Every so often I see someone give the advice that you should shred your credit cards and use cash or debit cards instead. This may be good advice for people who have a dysfunctional relationship with consumer debt. It is not good advice for most people.
There are four big advantages of using credit cards. The first three advantages put more money in your pocket. The fourth advantage is one of convenience. Today I’ll cover the first three from smallest to largest. Tomorrow I’ll cover the fourth advantage and address a few miscellaneous points.
Defer Payments
First, credit cards allow you to defer payments.
When you buy groceries at the supermarket with a debit card or cash, you spend the money immediately.
On the other hand, when you use a credit card you typically keep control of the money for about 30 days before you finally spend it. Here’s how I calculate 30 days:
It takes a day or two for the purchase to post to your account.
On average it takes a couple weeks to receive the bill from your credit card company. Half your purchases occur during the first half of your statement period, while the other half of your purchases occur during the second half of your statement period. If you average out the timing of all the purchases, the “average” purchase occurs right in the middle of your statement period. In other words, you don’t get the statement until 15 days after the “average” purchase.
After you receive your bill, you have a few weeks of grace period before you finally make the payment. You don’t want to wait until the last minute to pay your bill if you send in a paper check or use your bank’s online billpay. But if you pay on the credit card website you can wait to the last minute if you want.
Add it all up and you have about 30 days of deferral.
Why is it nice to keep your money an extra 30 days? Time value of money of course. If you invest the money for 30 days before you pay your bill, you get to keep the earnings. If you pay with cash or debit card, the bank keeps the earnings.
You might be thinking, “Big deal! It’s just 30 days of interest. It can’t be that much.” Whether it’s “much or not much” depends on your perspective. It’s not a big deal for a single month. But it gets to be a bigger deal when added up month after month after month.
Let’s do the numbers:
Suppose you spend $2,500 per month on credit cards. You float the $2,500 in a 5% money market account for 30 days until you pay the bill. You make an extra $10.42 per month. Over the course of a year, that’s an extra $125. Granted, it’s not a huge amount. But you didn’t have to do anything for it. No reason to leave money on the table.

::::::::::

= Stated problem 1 =
In the entries, copy the part that opens with the line containing "Task: Click the highlighted" and closes with the line containing "The width and height of the screenshot is (1771, 907).", keeping both of those lines.
The credit card article and the entries that come after it are separate material.

::::::::::

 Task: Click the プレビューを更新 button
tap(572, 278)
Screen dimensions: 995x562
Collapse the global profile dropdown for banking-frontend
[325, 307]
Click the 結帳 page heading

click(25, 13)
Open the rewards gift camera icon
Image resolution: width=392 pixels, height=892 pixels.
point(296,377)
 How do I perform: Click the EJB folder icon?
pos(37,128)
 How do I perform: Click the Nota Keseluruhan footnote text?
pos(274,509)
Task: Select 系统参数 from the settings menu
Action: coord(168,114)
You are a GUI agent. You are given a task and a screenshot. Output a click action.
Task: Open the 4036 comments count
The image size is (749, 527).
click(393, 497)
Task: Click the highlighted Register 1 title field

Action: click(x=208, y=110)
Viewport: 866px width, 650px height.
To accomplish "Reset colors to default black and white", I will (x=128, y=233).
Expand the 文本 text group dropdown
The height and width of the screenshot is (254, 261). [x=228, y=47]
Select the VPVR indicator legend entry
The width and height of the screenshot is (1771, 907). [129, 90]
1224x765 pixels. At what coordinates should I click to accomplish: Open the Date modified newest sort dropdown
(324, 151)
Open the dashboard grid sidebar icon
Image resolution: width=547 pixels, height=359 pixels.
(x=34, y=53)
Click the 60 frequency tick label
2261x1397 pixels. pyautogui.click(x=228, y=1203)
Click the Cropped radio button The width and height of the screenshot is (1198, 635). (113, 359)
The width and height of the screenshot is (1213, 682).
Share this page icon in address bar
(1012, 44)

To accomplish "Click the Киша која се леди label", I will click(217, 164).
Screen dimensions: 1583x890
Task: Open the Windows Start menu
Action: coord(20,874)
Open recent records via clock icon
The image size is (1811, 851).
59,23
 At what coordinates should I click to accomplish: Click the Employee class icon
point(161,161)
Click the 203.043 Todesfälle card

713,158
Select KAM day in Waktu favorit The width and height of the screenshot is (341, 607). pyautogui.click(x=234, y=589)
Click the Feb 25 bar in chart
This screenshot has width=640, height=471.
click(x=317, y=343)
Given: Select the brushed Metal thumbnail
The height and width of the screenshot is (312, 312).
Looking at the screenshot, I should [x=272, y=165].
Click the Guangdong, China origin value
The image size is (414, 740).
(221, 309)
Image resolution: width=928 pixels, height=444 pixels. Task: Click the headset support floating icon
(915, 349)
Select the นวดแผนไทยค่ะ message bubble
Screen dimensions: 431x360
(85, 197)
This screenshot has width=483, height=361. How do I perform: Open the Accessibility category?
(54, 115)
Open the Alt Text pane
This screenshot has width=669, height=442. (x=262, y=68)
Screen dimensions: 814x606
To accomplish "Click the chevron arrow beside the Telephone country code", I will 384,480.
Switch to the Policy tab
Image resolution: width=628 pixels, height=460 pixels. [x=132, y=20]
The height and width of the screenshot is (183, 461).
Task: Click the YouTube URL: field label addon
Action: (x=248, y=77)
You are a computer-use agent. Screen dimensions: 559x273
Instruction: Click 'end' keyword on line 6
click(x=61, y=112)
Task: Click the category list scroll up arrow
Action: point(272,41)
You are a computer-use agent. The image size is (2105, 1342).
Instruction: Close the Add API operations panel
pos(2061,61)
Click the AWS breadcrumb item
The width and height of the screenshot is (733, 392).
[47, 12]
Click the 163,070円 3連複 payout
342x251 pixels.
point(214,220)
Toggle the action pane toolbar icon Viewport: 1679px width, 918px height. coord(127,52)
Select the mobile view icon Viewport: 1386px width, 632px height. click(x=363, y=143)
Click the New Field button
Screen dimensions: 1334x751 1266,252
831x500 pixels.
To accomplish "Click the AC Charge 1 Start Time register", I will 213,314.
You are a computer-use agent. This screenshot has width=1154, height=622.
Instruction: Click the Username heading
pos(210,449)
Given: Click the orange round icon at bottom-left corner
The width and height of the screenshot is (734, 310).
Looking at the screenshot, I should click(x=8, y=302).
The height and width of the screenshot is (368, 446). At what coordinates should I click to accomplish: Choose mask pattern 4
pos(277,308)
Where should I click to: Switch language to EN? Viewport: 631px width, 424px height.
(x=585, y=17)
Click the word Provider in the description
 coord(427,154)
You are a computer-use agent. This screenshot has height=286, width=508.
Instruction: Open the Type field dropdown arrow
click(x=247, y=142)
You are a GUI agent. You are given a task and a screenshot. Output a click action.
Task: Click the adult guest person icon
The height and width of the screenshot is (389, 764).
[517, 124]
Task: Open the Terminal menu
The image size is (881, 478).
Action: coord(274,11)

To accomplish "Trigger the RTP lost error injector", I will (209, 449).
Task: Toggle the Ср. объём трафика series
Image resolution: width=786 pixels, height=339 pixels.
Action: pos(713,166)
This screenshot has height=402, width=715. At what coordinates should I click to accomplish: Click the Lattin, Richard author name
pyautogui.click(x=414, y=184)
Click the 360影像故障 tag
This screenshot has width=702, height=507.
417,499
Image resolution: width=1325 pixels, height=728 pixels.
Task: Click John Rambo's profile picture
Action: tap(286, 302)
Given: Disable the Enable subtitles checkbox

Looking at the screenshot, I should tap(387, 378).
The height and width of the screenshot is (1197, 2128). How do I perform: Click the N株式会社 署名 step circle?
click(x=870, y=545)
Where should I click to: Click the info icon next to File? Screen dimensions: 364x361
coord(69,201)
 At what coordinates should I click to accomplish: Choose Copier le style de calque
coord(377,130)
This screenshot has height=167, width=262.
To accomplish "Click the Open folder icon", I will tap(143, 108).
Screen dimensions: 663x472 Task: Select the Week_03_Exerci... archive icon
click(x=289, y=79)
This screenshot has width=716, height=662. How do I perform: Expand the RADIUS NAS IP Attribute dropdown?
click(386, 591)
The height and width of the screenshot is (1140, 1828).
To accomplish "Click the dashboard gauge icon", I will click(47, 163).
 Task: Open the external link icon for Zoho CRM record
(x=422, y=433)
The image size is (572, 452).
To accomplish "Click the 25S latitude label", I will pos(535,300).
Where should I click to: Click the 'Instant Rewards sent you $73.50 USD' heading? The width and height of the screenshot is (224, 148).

::::::::::

= Stated problem 2 =
Answer these about the credit card article:
(a) How many big advantages of using credit cards does it name?
(b) How many days after the "average" purchase does the statement arrive?
(c) What interest rate does the money market account in its example pay?

= Complete answer 1 =
Task: Click the highlighted Register 1 title field

Action: click(x=208, y=110)
Viewport: 866px width, 650px height.
To accomplish "Reset colors to default black and white", I will (x=128, y=233).
Expand the 文本 text group dropdown
The height and width of the screenshot is (254, 261). [x=228, y=47]
Select the VPVR indicator legend entry
The width and height of the screenshot is (1771, 907). [129, 90]

= Complete answer 2 =
(a) Four.
(b) 15 days.
(c) 5%.